Fritsch - Nosso critério básico é o seguinte: não encarecer determinados insumos. Tem muitos produtos em que a TEC imporia tarifas mais altas que a que temos atualmente. Quanto às listas de adequação, o critério foi dar tempo para ganhar eficácia, e mesmo assim só em 29 produtos.
Folha - Qual a relação entre o Plano Real e o Mercosul.
Fritsch - O Plano Real ajudou muitíssimo porque virou a cabeça do governo argentino, sinalizou um período de crescimento e estabilização cambial no Brasil. O Mercosul ajuda o Plano Real porque consolida a política comercial. Isso é ótimo. Antes, éramos vistos como um elefante desastrado.
Folha - Daqui a quanto tempo um brasileiro poderá ter um plano de previdência no Uruguai?
Denot - Na próxima geração. E é uma resposta para dar alguma.
Folha – O livre trânsito de recursos vai preceder o livre trânsito de pessoas?

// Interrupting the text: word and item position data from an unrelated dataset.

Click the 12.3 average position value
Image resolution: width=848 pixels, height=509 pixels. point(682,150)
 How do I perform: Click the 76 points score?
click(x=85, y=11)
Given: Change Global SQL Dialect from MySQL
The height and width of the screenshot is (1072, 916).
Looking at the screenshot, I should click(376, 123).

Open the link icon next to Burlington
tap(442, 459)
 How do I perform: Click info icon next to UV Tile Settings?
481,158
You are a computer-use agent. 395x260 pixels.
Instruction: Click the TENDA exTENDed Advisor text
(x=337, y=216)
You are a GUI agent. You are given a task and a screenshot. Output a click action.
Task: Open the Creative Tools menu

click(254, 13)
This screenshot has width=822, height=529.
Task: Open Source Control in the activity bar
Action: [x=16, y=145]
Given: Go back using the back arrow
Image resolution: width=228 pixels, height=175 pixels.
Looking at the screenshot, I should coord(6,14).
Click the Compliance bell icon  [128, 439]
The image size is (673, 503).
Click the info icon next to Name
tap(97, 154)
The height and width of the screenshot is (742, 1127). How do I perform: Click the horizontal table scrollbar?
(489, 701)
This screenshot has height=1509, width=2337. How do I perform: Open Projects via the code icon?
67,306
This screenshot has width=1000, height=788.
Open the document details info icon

Fritsch – Provavelmente, sim. As negociações, até agora, centraram-se muito na área comercial. Mas vamos precisar avançar em outras áreas. No Câmbio, é provável que tenhamos que criar alguma coisa nos moldes da serpente européia (sistema de câmbio europeu que estabelece uma zona de flutuação rígida entre as moedas): a jibóia latino-americana.
Folha – E os impostos?
Fritsch – A área comercial é como um elefante. Se a gente erra, eles começam a fazer barulho, a ranger. Dá tempo para consertar. Ativo, doutor, é que nem coelho. São milhões que migram. Um erro e uma Bolsa pode desaparecer em um ano. O ideal é ter um IVA (Imposto sobre Valor Agregado) no destino. Depois, é só uma questão de normalização de alíquotas. Mas não dá para fazer isso antes da nossa discussão interna.